> SEITENAUSZUG:
┄┄┄┄┄┄

# Freerider aus Raum Coburg und Umgebung hier?



## Robin Hood (4. August 2009)

Seid gegrüßt!

Der Titel sagts ja eigentlich schon - sind Leute aus Coburg und Umland hier, die ab und an mal in den Bikepark fahren, bzw. lokale trails unsicher machen? 

Falls ja, wärs cool, wenn man da mal in Kontakt treten könnte 

Grüße


----------



## ericoli (7. August 2009)

Hallo,natürlich sind da welche ,ich wohne Lkrs. Lichtenfels aber da sind die trails eh besser,wann,gehen wir fahren? ab 10.08 abends, melde dich mal, wir fahren oft die Gegend um den Staffelberg usw.   Grüsse


----------



## MTB-News.de




----------



## Robin Hood (8. August 2009)

hi, natürlich war lichtenfels und kronach auch in der suche dabei!

┄┄┄┄┄┄

> MATERIAL:
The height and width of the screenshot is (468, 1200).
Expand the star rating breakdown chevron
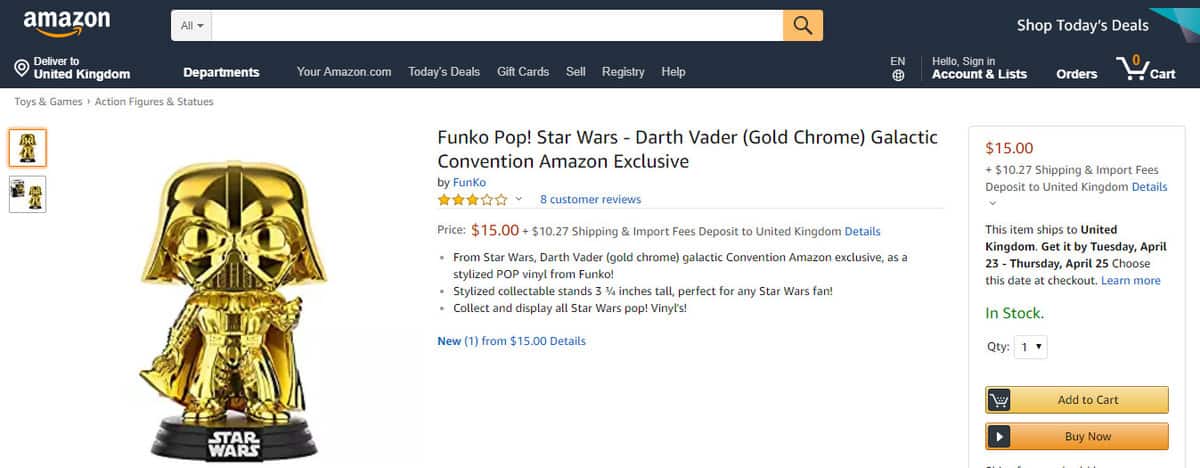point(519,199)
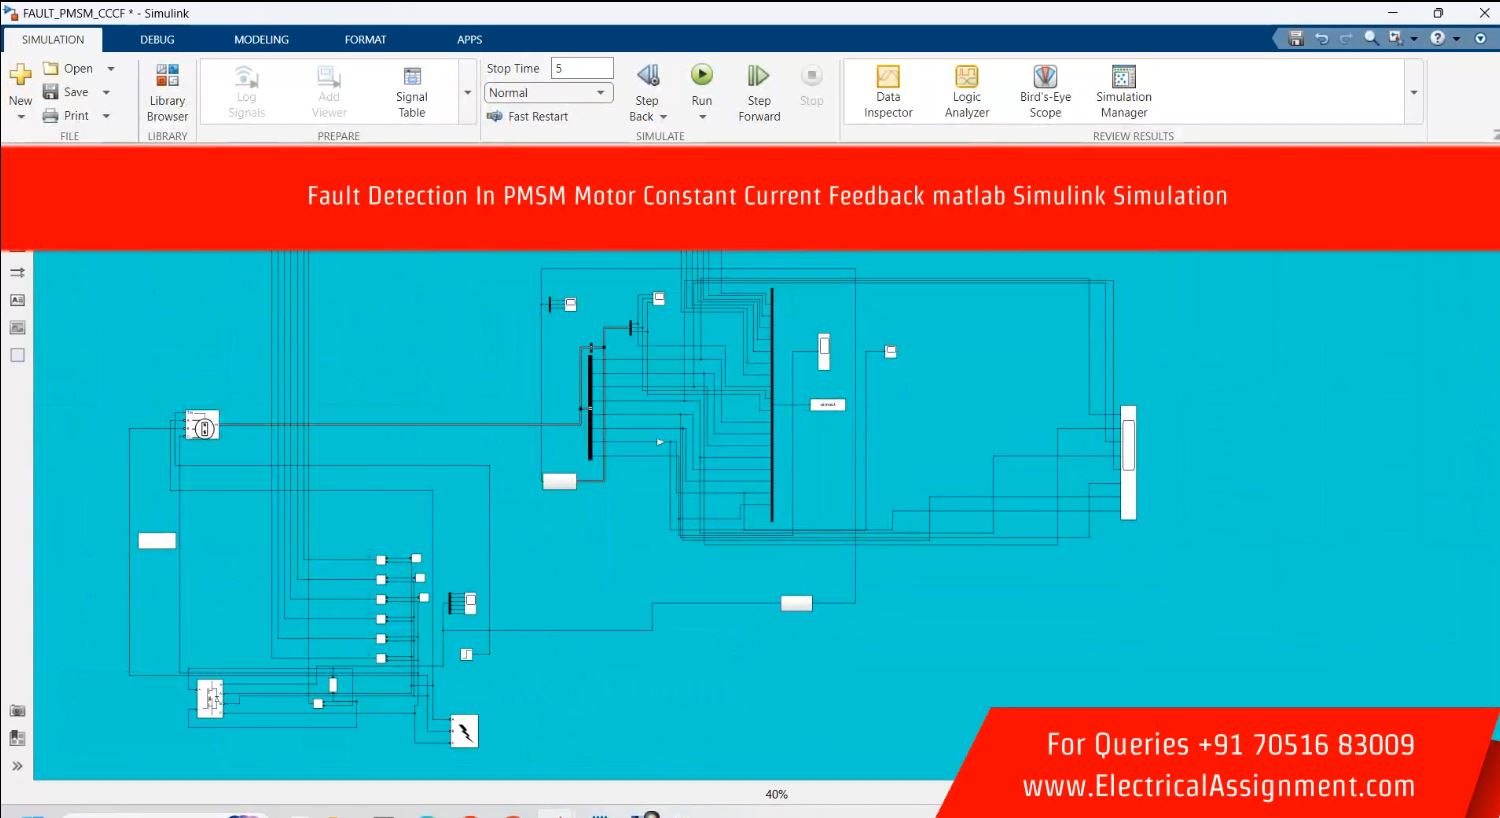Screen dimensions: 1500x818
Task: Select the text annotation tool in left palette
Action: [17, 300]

┄┄┄┄┄┄

> VORGEGEBENES ZIEL 1: Geben Sie aus dem Seitenauszug alles von „Seid gegrüßt!“ bis hinunter zu „(7. August 2009)“ wortgetreu wieder.
> VORGEGEBENES ZIEL 2: In welchem Landkreis wohnt ericoli laut dem Seitenauszug?
Maßgeblich ist allein der Seitenauszug.

> RICHTIGE ANTWORT 1:
Seid gegrüßt!

Der Titel sagts ja eigentlich schon - sind Leute aus Coburg und Umland hier, die ab und an mal in den Bikepark fahren, bzw. lokale trails unsicher machen? 

Falls ja, wärs cool, wenn man da mal in Kontakt treten könnte 

Grüße


----------



## ericoli (7. August 2009)

> RICHTIGE ANTWORT 2: Im Landkreis Lichtenfels.